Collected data

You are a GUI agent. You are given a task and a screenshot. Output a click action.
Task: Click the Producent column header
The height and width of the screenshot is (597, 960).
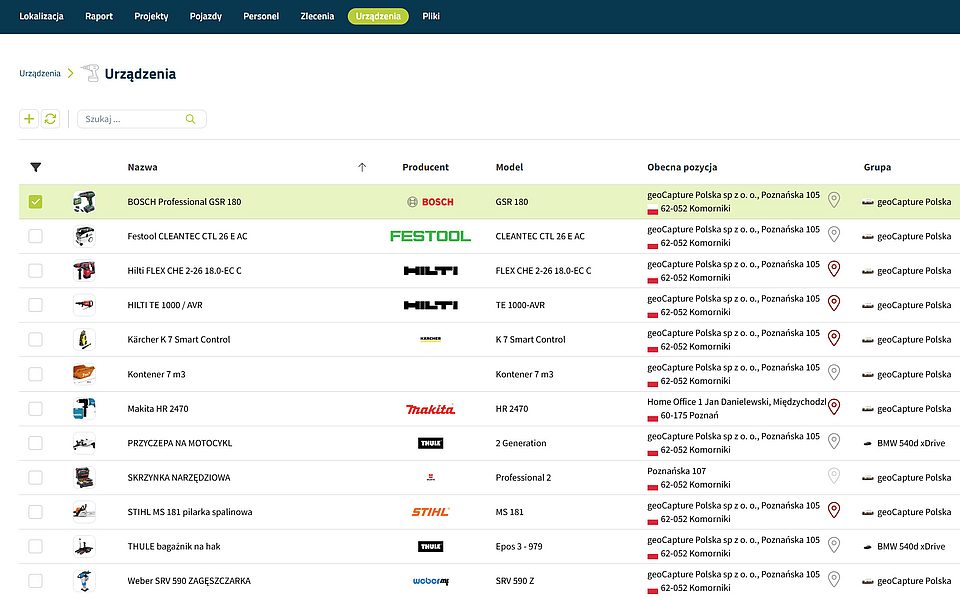(x=425, y=168)

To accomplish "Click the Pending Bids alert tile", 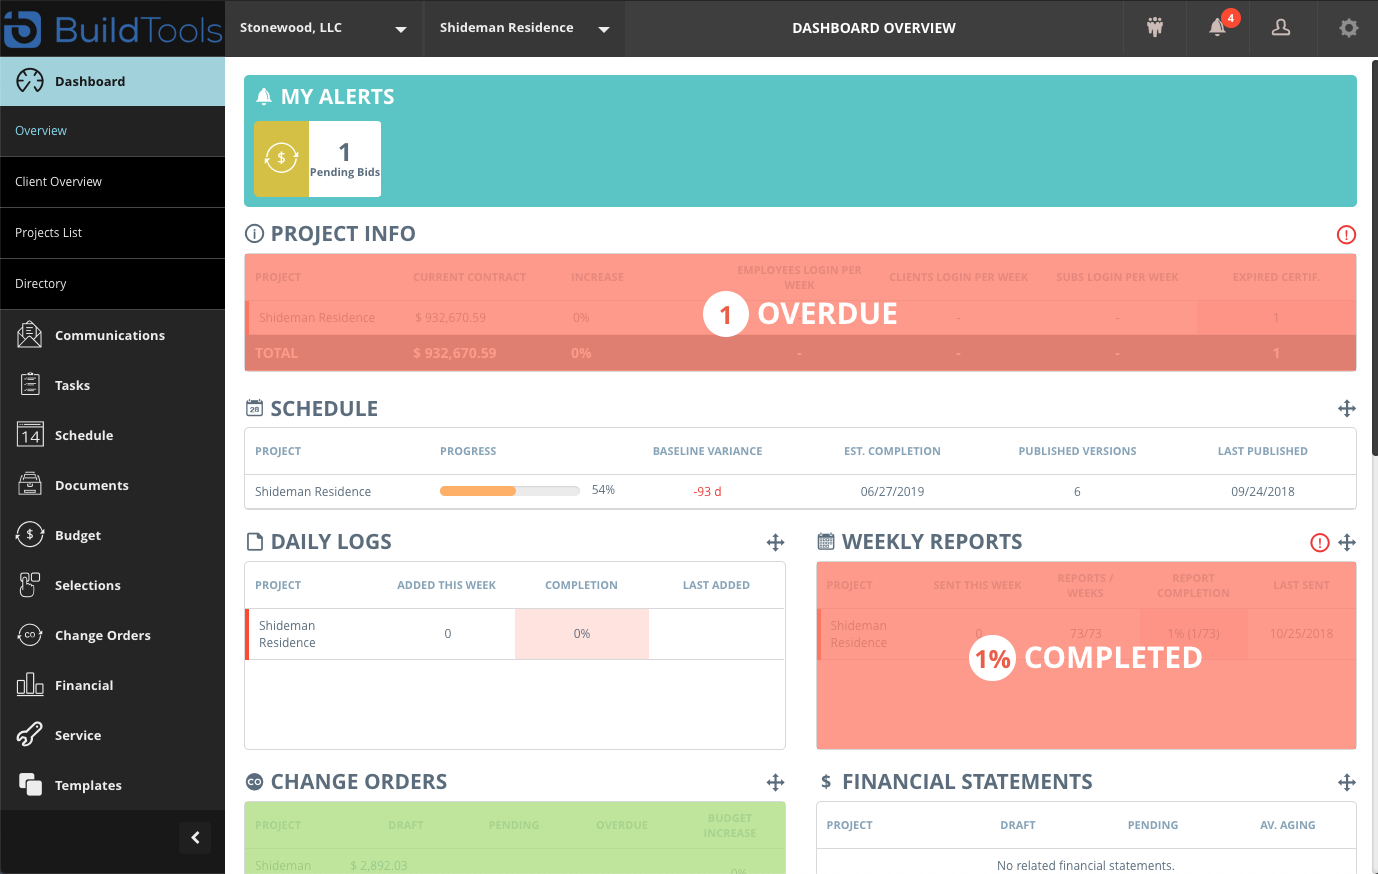I will coord(317,158).
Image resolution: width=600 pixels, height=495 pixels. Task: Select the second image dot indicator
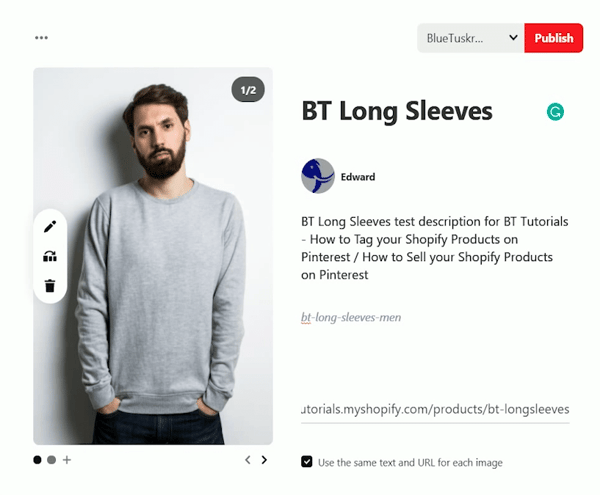tap(52, 460)
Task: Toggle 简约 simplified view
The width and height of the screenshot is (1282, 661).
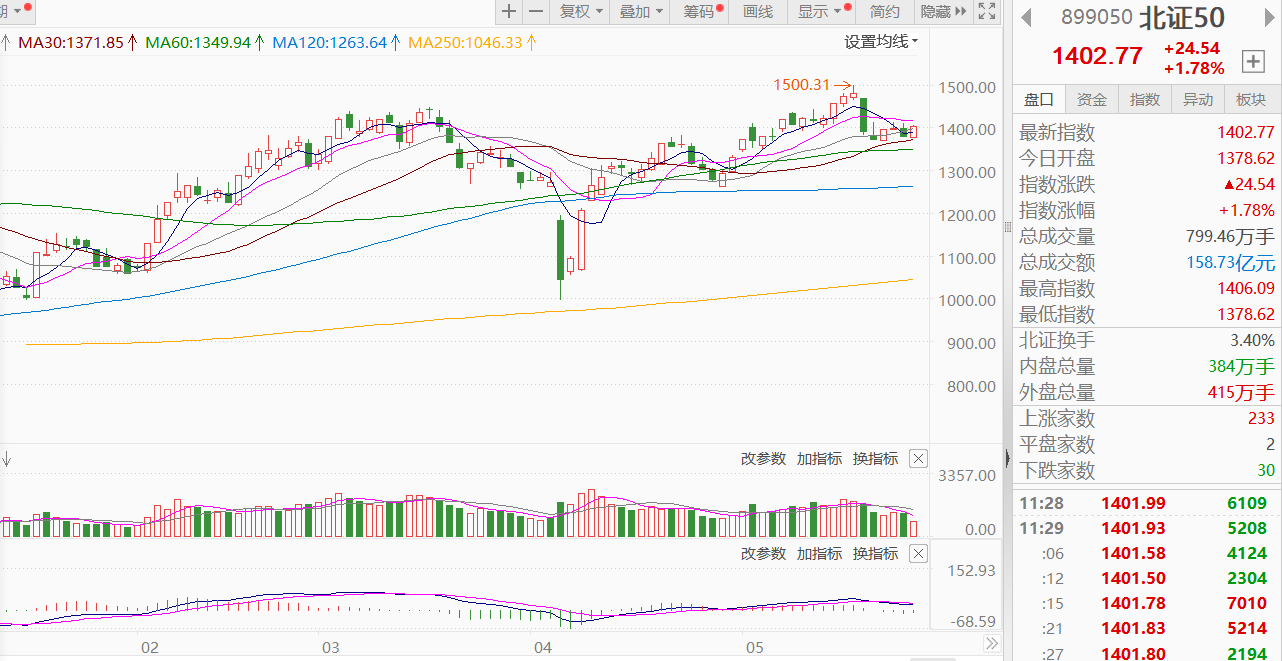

TASK TO CARRY OUT ▸
Above are the records; set down exactly the lines from the line containing "Task: Toggle 简约 simplified view" through their last line, leaving every picture out.

EXERCISE RESPONSE ▸
Task: Toggle 简约 simplified view
The width and height of the screenshot is (1282, 661).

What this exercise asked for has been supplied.